Usage: ./buybot.py <limit price>
Visualization
While the network is fully autonomous, there is a desire to observe its evolution over time. It is possible to communicate with the living bots over an IRC channel defined in plebnet_setup.cfg
, using a few simple commands implemented in ircbot.py
. Note that all commands only serve for retriving information (e.g. amount of data uploaded, wallet balance, etc.) and do not allow to change the bot's state.
Plebnet Vision is a tool allowing to track the state of the botnet over time and visualize the family tree of the whole network. The tracker
module periodically requests the state of all bots and stores it into a file. The vision
module is then a Flask web server which constructs a network graph and generates charts showing how the amount of uploaded and downloaded data, number of Tribler market matchmakers, and MB balance changed over time.
After installing the required dependencies, the Flask server and the tracker bot can be started by:
python tools/vision/app_py.py
The HTTP server is running on the port 5500
.
Future Work
- Gossip learning protocol using IPv8 overlay: enable collective learning by sharing QTable updates with a secure message authentication
- Q-Table for VPN selection: learn which VPN works the best and which VPS providers ignore DMCA notices and thus do not require VPN
- Market strategies based on other financial analysis' (i.e: other moving averages may be interesting)
- Market strategy based on deep learning
- Explore additional sources of income: Bitcoin donations, torrent seeding...

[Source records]

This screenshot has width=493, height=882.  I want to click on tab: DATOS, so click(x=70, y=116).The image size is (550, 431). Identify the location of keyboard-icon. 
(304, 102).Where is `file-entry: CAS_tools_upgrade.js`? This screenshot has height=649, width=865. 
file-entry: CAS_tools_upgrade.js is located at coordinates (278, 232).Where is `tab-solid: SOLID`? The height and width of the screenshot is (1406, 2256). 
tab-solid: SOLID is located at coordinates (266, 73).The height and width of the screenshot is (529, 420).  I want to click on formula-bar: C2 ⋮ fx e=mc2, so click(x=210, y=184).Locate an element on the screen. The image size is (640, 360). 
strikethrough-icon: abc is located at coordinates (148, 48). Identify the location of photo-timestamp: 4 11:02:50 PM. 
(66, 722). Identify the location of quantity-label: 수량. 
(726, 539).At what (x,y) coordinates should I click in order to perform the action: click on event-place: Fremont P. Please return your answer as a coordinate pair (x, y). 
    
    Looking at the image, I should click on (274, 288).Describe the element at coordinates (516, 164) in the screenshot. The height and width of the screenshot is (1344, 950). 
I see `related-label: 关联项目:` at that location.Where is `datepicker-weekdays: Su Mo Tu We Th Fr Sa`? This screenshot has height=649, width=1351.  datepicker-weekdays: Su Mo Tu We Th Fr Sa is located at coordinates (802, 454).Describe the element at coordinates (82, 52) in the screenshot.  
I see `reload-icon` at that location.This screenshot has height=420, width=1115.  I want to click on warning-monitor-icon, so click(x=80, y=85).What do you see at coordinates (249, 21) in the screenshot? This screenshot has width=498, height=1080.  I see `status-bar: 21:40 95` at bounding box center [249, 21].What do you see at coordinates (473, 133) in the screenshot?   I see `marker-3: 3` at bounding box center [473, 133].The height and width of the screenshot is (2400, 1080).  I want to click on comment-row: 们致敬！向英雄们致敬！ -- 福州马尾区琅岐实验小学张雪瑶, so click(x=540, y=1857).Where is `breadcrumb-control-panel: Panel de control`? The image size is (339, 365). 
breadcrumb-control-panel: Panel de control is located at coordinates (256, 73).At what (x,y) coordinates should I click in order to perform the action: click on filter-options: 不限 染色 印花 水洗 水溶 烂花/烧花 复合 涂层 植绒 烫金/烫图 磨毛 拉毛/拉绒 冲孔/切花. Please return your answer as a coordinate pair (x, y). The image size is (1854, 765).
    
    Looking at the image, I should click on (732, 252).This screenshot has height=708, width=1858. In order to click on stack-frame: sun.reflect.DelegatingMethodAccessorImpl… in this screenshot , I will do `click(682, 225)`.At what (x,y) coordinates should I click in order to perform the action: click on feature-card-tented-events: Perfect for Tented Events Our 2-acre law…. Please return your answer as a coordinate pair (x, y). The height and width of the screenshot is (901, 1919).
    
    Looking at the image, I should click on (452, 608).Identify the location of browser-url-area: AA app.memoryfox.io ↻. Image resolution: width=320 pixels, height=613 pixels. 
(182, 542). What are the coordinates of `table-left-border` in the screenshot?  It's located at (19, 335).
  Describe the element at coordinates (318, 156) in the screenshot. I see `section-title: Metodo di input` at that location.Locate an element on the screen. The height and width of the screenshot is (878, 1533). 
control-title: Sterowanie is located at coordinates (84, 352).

> **REQUIRED WORK**
Answer these questions using the Plebnet passage:
1. Which file defines the IRC channel used to communicate with the living bots?
2. What port does the HTTP server run on?
3. What does the tracker module do with the state of all bots after requesting it?

> **SOLUTION TO THIS PROBLEM**
1. plebnet_setup.cfg
2. Port 5500
3. It stores it into a file.